I am actually recycling the following blog entry I did exactly a year ago as the winter solstice falls again on 22 Dec, coincidentally.
Winter solstice is a festival celebrated by Chinese everywhere, sometimes even considered more important than the Lunar New Year. What is so special about the day? Apparently, this is the last day or night that the day will be shorter and night longer. After today, the day will get longer each day and the duration of nightfall will be shortened. So the Chinese actually believe that the the Yang energy will increase after this day and the Yin energy will slowly diminish. Still, it is important for the Yin and Yang to strike a balance. Now the Chinese word, 冬至 doesn’t really help in the understanding of its meaning for the non-Chinese people as it literally means the “arrival” of winter, but actually means “extreme” in this case. Chinese have another date to the coming of winter and we call it 立冬, which often falls between 7/8 of the month of November according to the Solar calendar, while the former will fall around 21/22 December.

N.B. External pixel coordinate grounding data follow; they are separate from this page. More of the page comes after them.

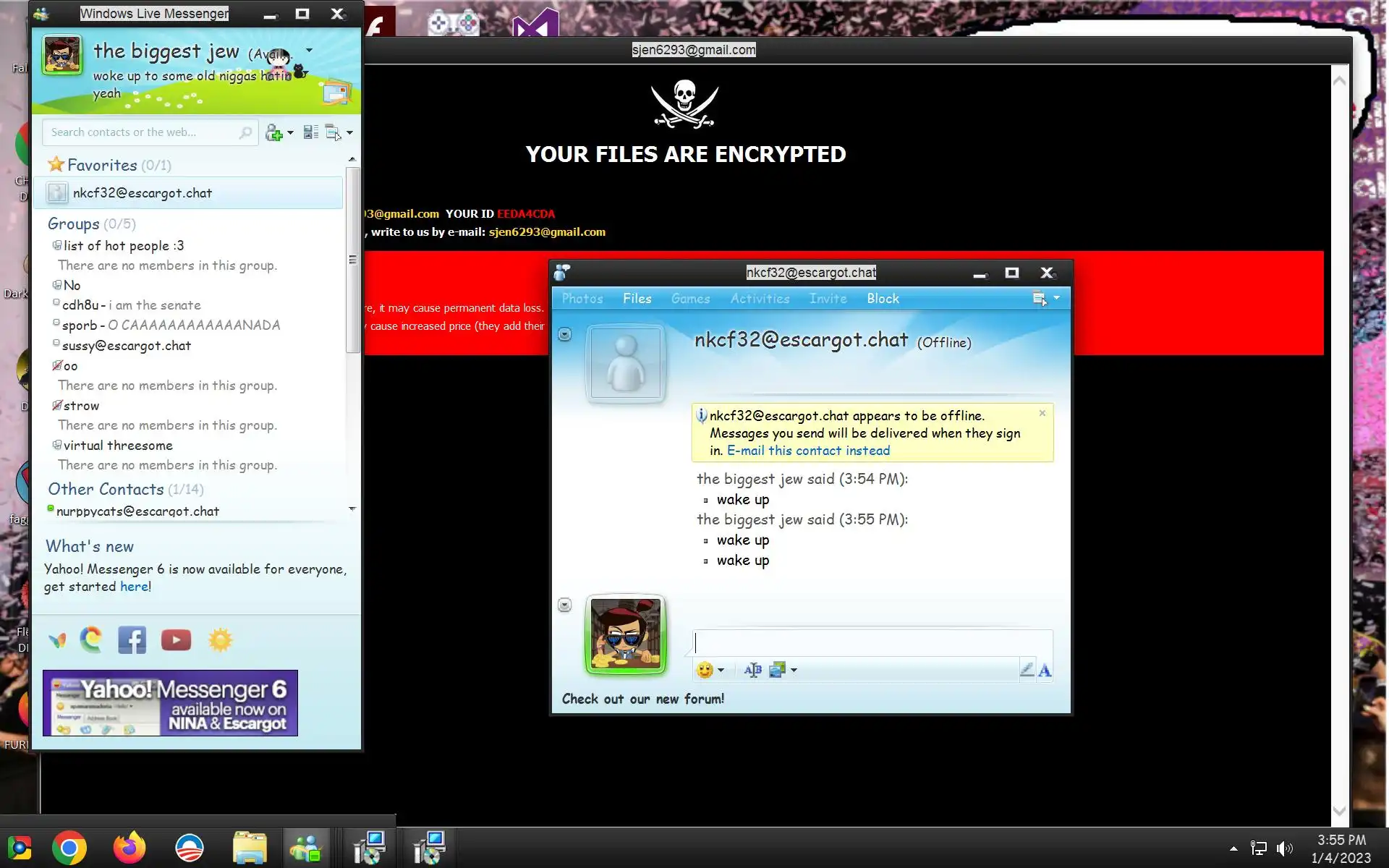Viewport: 1389px width, 868px height.
Task: Open status dropdown next to display name
Action: point(310,51)
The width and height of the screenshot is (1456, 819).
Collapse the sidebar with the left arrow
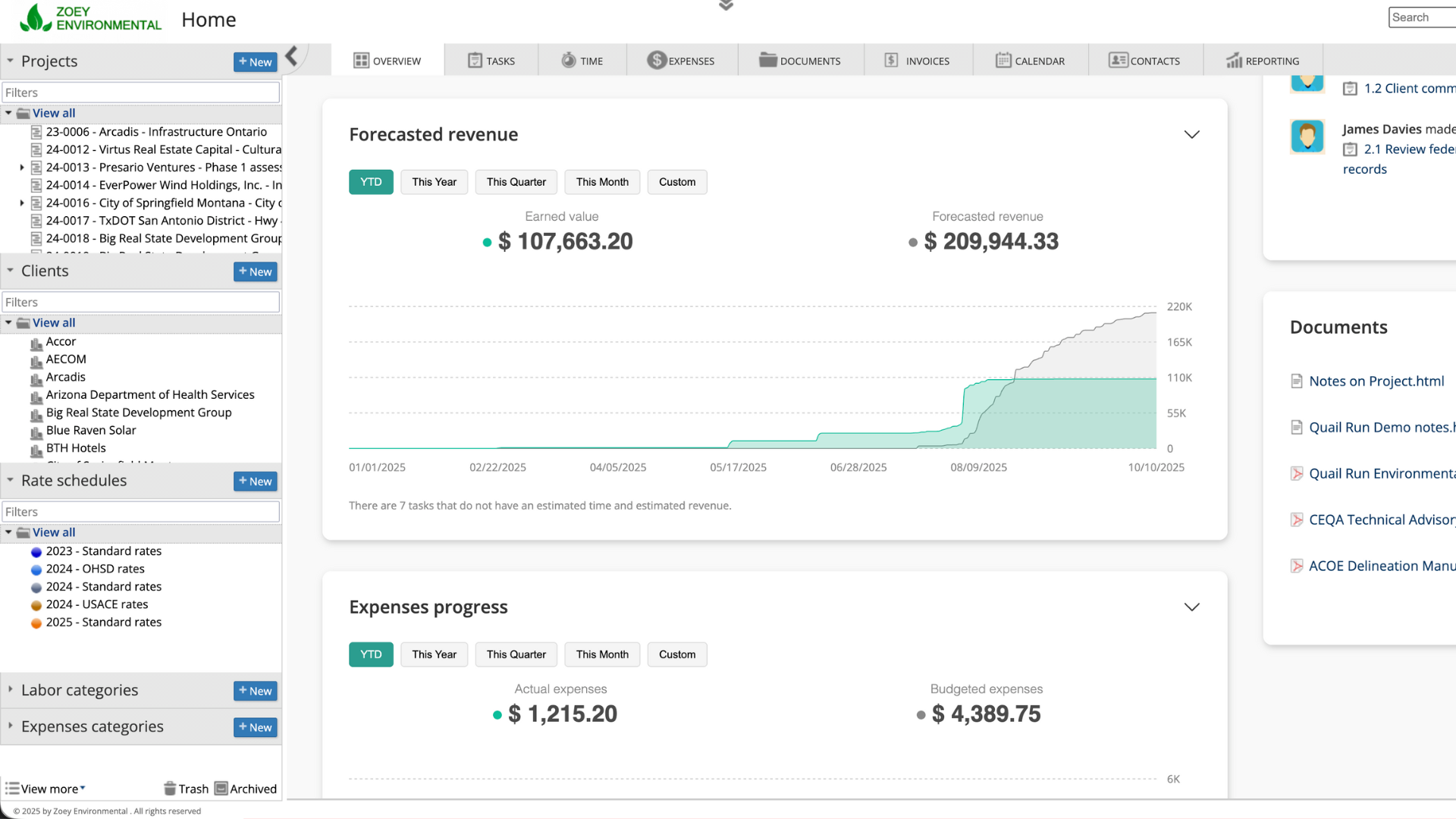tap(292, 55)
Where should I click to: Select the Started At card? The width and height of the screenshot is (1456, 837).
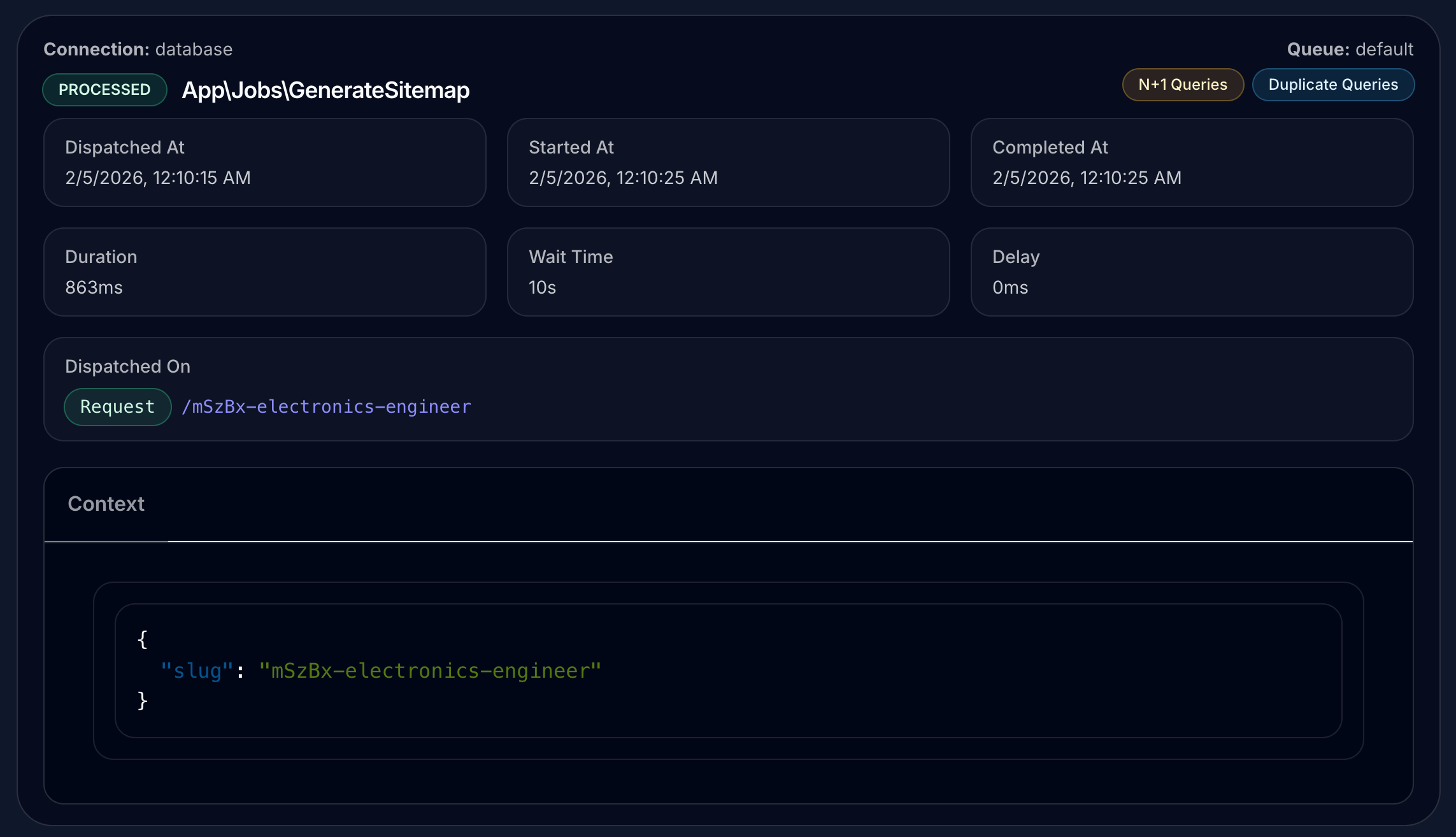point(728,162)
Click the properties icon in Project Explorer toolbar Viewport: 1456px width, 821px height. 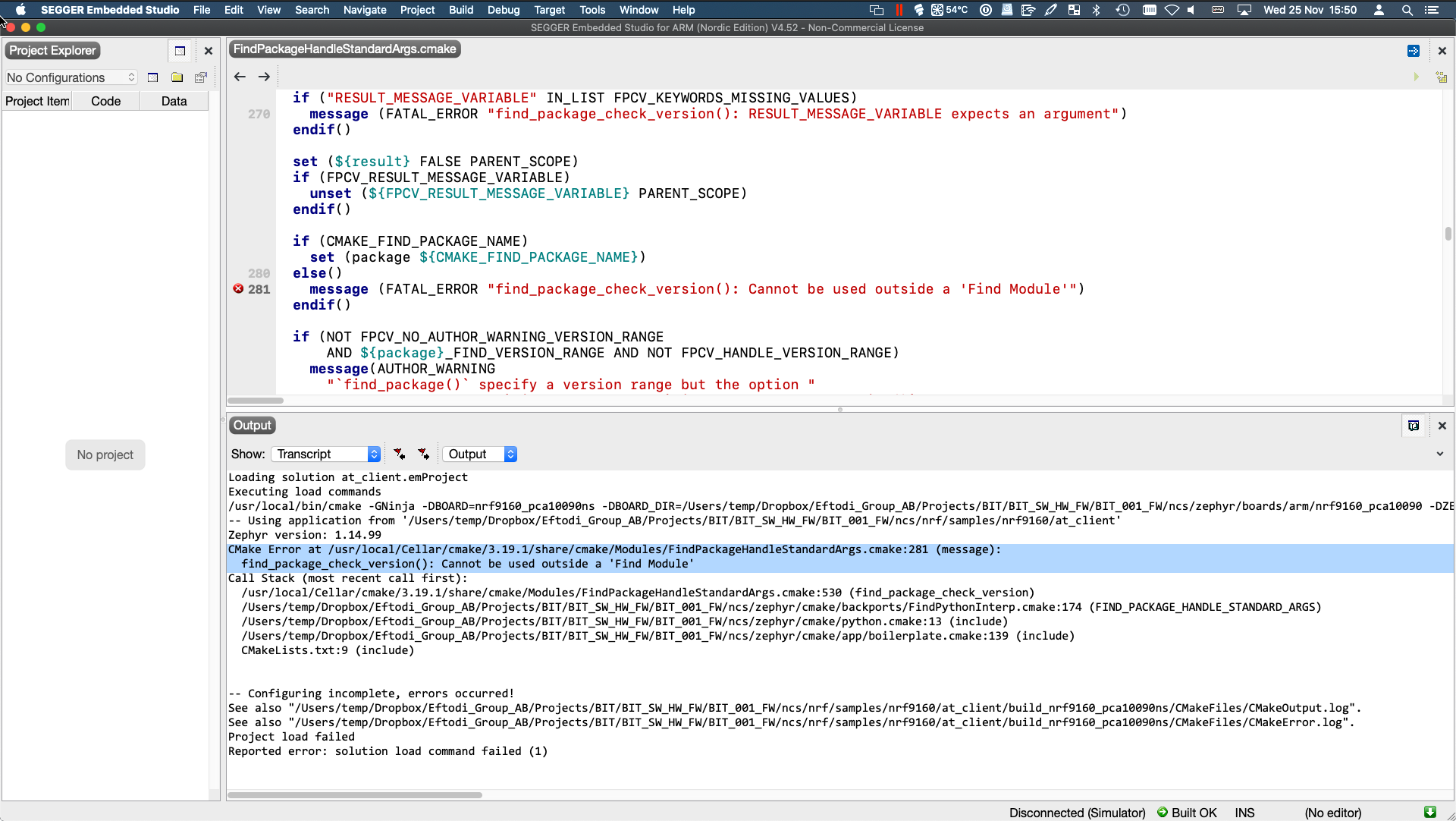(201, 77)
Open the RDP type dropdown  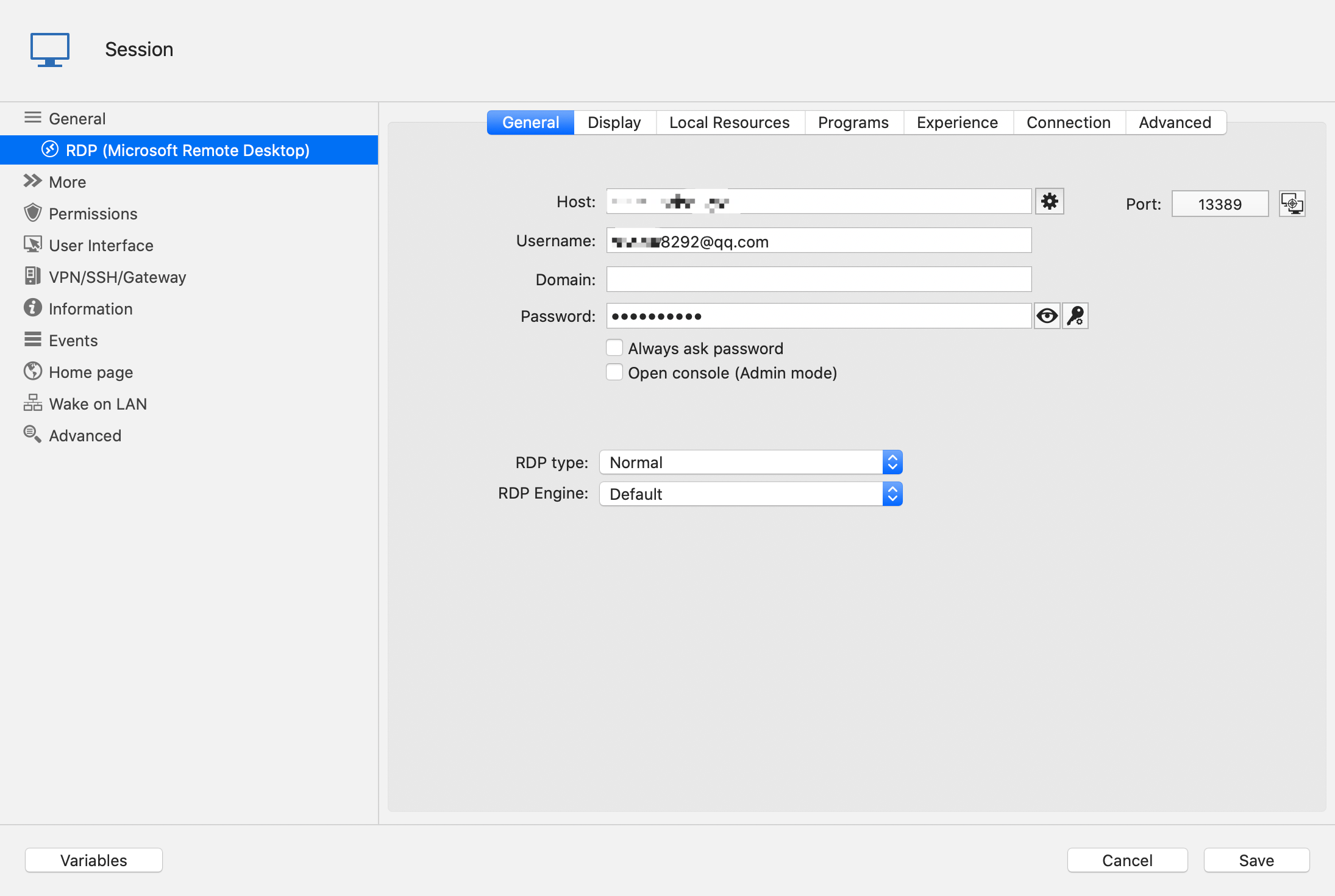(750, 463)
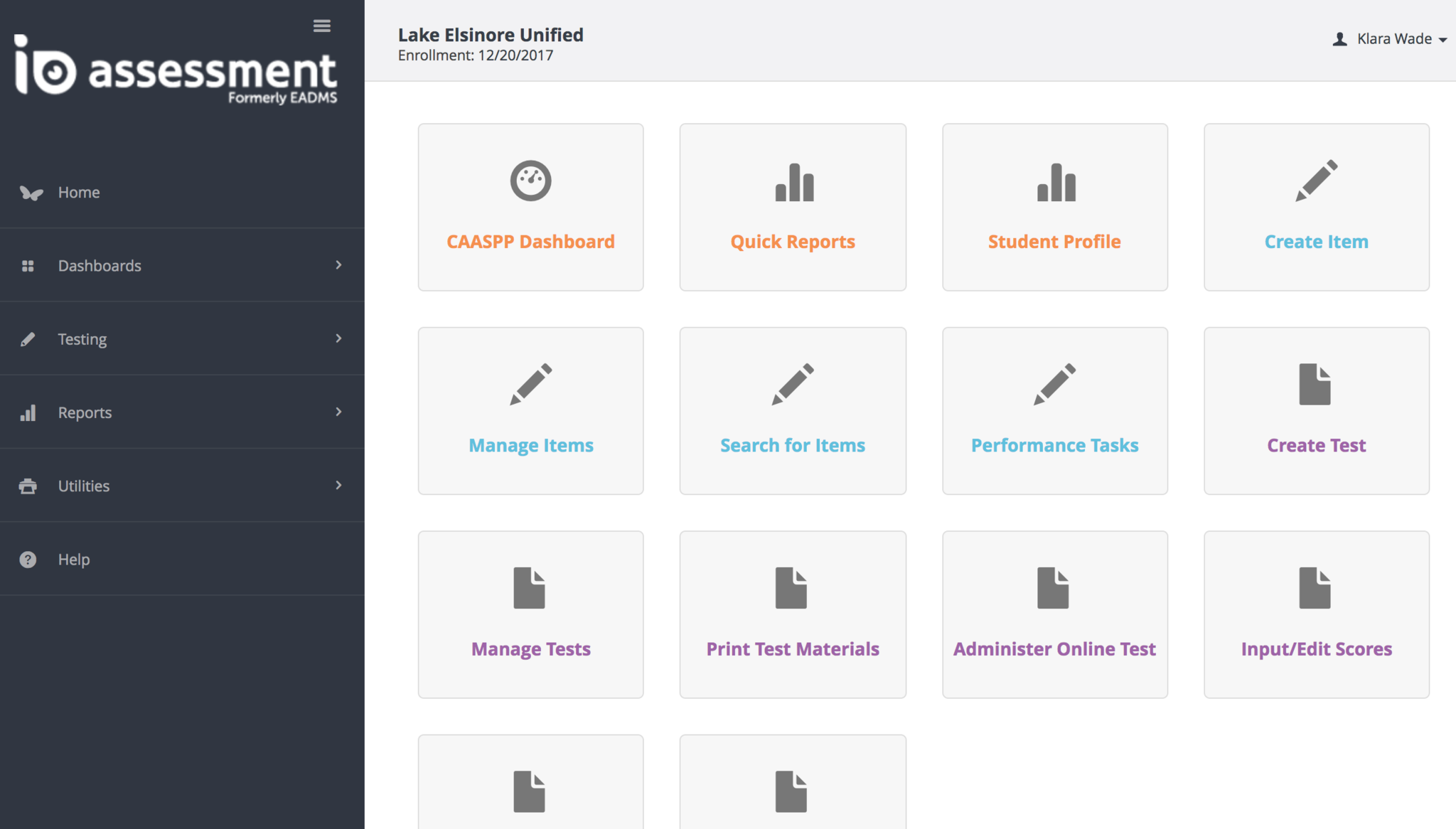The width and height of the screenshot is (1456, 829).
Task: Open Print Test Materials tile
Action: tap(793, 615)
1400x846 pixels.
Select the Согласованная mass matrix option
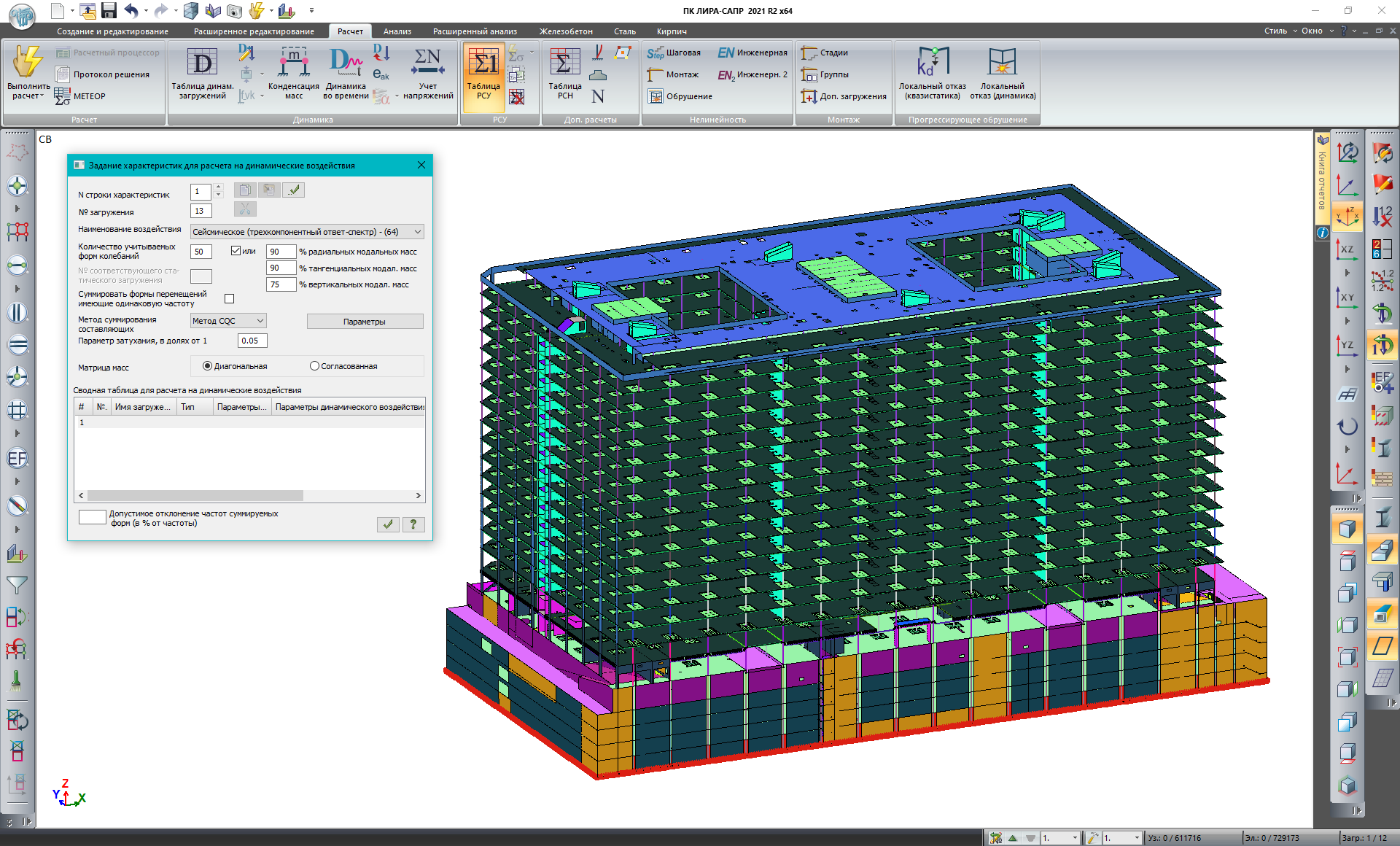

So today is 冬至 and what do we do on this day? The Northern mainlanders (Chinese from China) will often celebrate with slaughtering of lambs to prepare delicacies such as jiao-zi or hun-tun, both known as dumplings while the Southerners will have vermicelli and tang-yuan or glutinous rice balls. And according to mom, one will be a year older upon eating those glutinous rice balls. Wow! No wonder we don’t seem to be any wiser despite our “age”, for you simply don’t have time to grow in wisdom when you can be 3 years older within the same year! (Your birthday on the solar calendar, then Lunar calendar and also on winter solstice.) Still, I like those tang-yuan a lot, something nostalgic and very rural?…erm…very traditional. I used to insist on making them myself when I was much younger, just the part on kneading them into the shape of a ball, not the making of the flour dough. That part is solely my mom’s forte and I wouldn’t want to deprive her of her important role. And tonight, we had glutinous rice balls fresh from the fridge, refrigerated packed rice-balls imported from Taiwan.
The ready-made rice balls don’t really taste as good as the traditional white and pink/red ones. I reckon that the difference lies in the lack of warmth and “passion” in the making, well, hand-made over machine-generated mass production. But I had 4 in a bowl of warm soya milk, maybe not quite traditional here. And so I am a year older as I write this down on my blog, true enough, I realized that I don’t favour the sweet taste of the black sesame fillings in those rice-balls but preferred the mildly sweetened soya milk. I even suggested to mom that we should have bittergourd soup over the weekend, this certainly is a sign of growth/maturity(?) for one who once claimed that she is not born to suffer (literally translated from “eat bitter” in Chinese) .
Now I wonder if Koreans celebrate 冬至 and I found the Hangeul 동지 expression but no, it was not marked as a festival on the Korean calendar. But I am sure they would love this ttok-like(rice cake떡) dessert.